Environment: CPython 3.7, MacOS 10.14.

Handicap answered 15/6, 2019 at 11:16 Comment(0)
M
6

concurrent.futures.ProcessPoolExecutor and multiprocessing.pool.Pool uses multiprocessing.queues.Queue to pass the work function object from caller to worker process, Queue uses pickle module to serialize/unserialize, but it failed to proper processing bound method object with child class instance:

f = super().f
print(f)
pf = pickle.loads(pickle.dumps(f))
print(pf)

outputs:

<bound method A.f of <__main__.B object at 0x104b24da0>>
<bound method B.f of <__main__.B object at 0x104cfab38>>

A.f becomes B.f, this effectly creates infinite recursive calling B.f to B.f in the worker process.

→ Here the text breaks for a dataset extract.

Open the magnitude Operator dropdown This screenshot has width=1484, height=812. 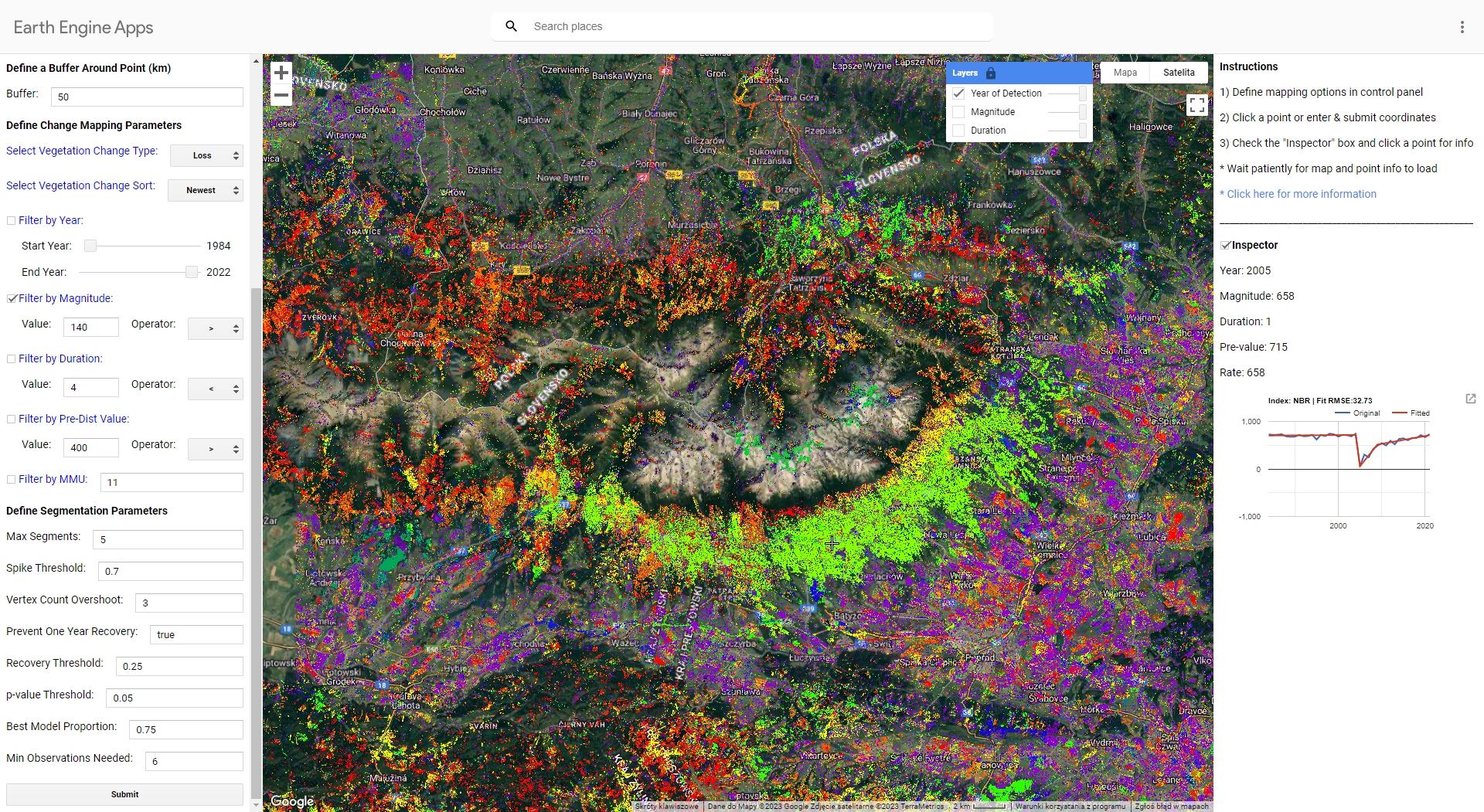coord(216,329)
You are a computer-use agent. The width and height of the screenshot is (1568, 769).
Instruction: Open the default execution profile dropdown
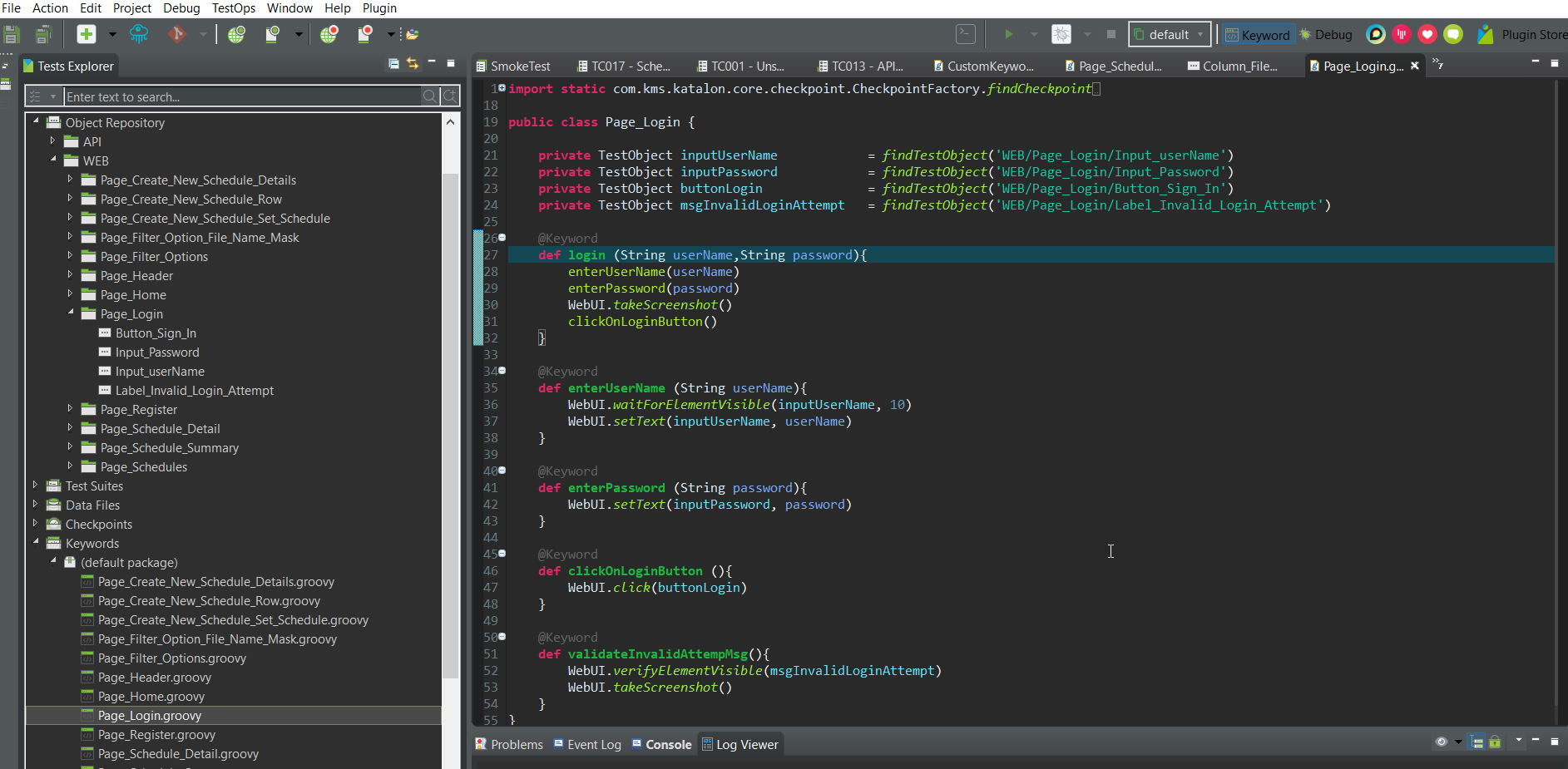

pickle.dumps utilize __reduce__ method of bound method object, IMO, its implementation, has no consideration of this scenario, which does not take care of the real func object, but only try to get back from instance self obj (B()) with the simple name (f), which resulting B.f, very likely a bug.

good news is, as we know where the issue is, we could fix it by implementing our own reduction function that tries to recreate the bound method object from the original function (A.f) and instance obj (B()):

import types
import copyreg
import multiprocessing

def my_reduce(obj):
    return (obj.__func__.__get__, (obj.__self__,))

copyreg.pickle(types.MethodType, my_reduce)
multiprocessing.reduction.register(types.MethodType, my_reduce)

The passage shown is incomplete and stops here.